§ **What the task requires**
Retype, word for word, every line from the one holding "Click the Market" through the one holding "Image resolution: width=1456" in the entries below, both included, and only those lines.

§ **Records supplied**
▶

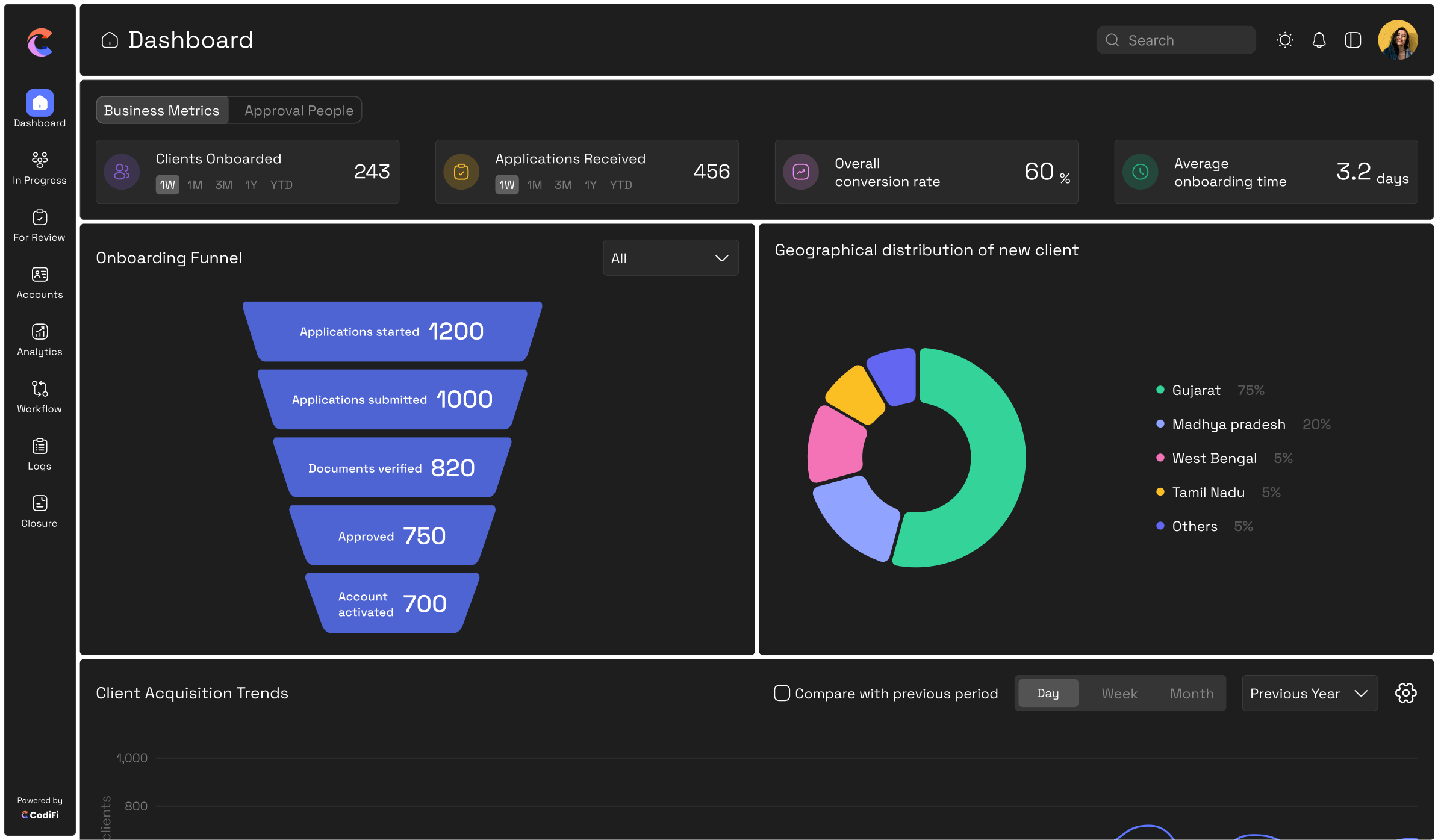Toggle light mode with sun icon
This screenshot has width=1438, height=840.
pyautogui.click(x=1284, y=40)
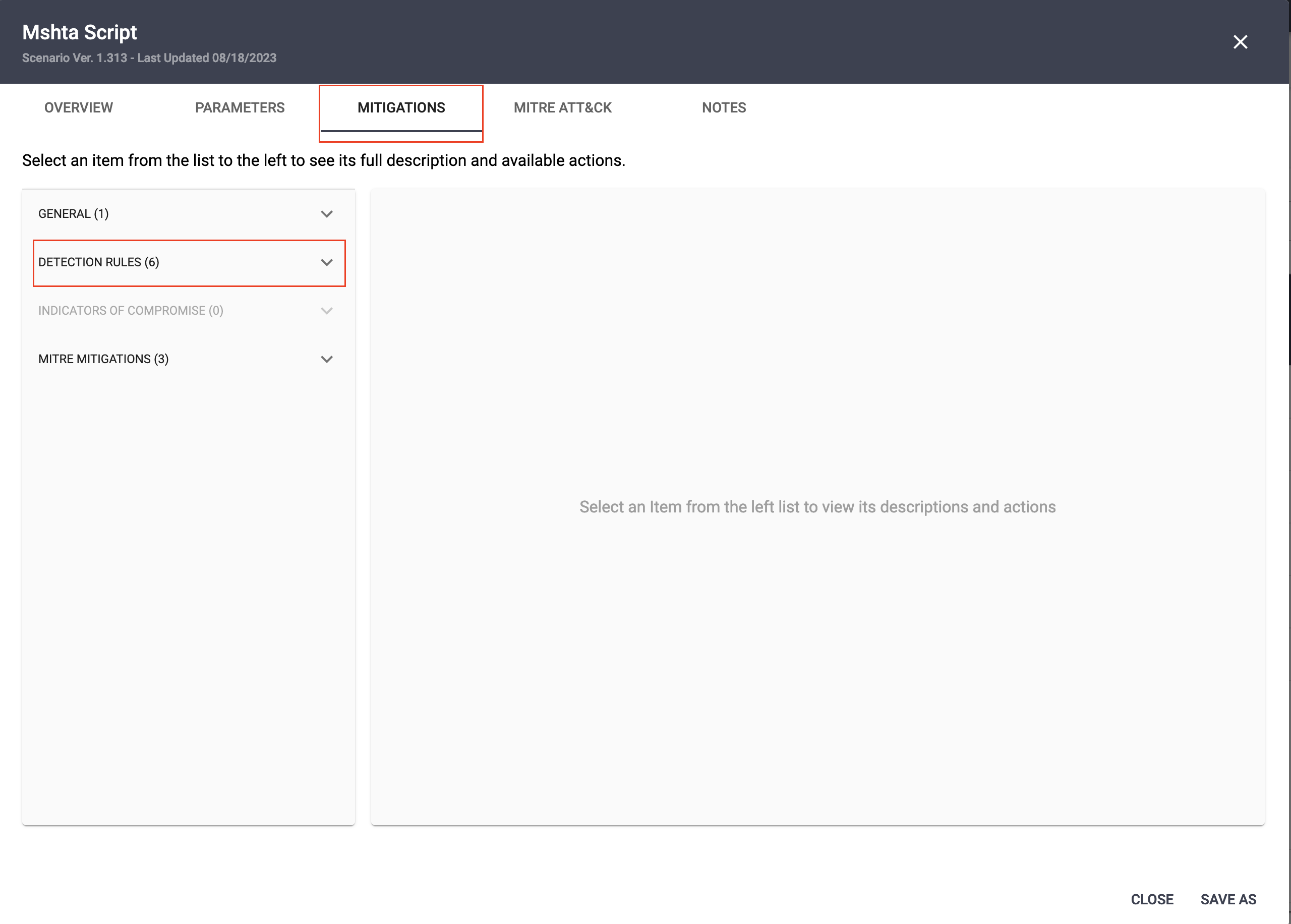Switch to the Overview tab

◀
▶

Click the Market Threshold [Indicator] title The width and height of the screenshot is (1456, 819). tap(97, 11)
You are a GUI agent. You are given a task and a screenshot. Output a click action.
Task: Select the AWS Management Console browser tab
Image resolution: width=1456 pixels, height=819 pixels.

◀
▶

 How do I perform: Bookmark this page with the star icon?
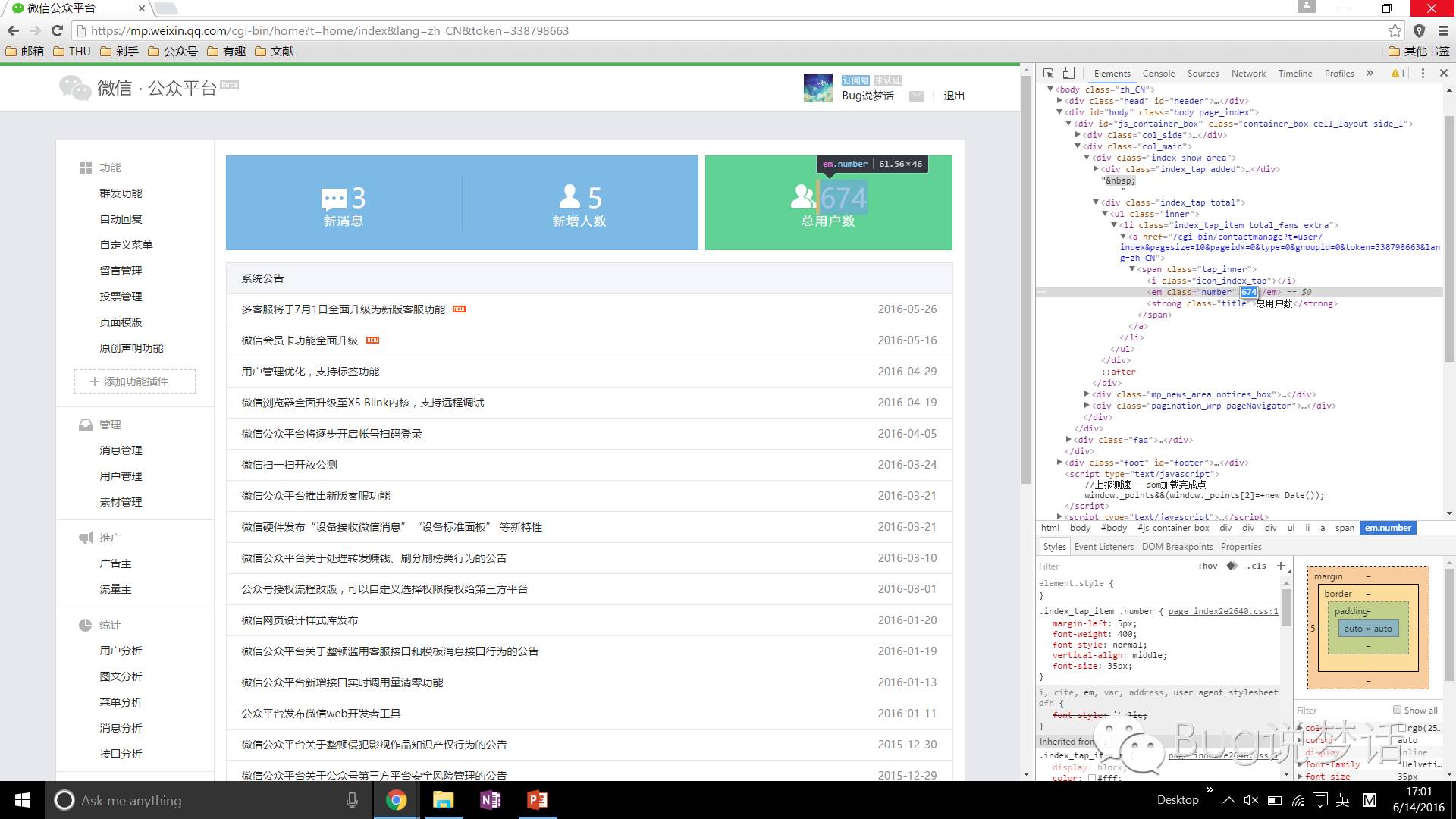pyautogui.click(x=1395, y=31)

◀

§ **Exercise solution**
Click the Market Threshold [Indicator] title The width and height of the screenshot is (1456, 819). tap(97, 11)
You are a GUI agent. You are given a task and a screenshot. Output a click action.
Task: Select the AWS Management Console browser tab
Image resolution: width=1456 pixels, height=819 pixels.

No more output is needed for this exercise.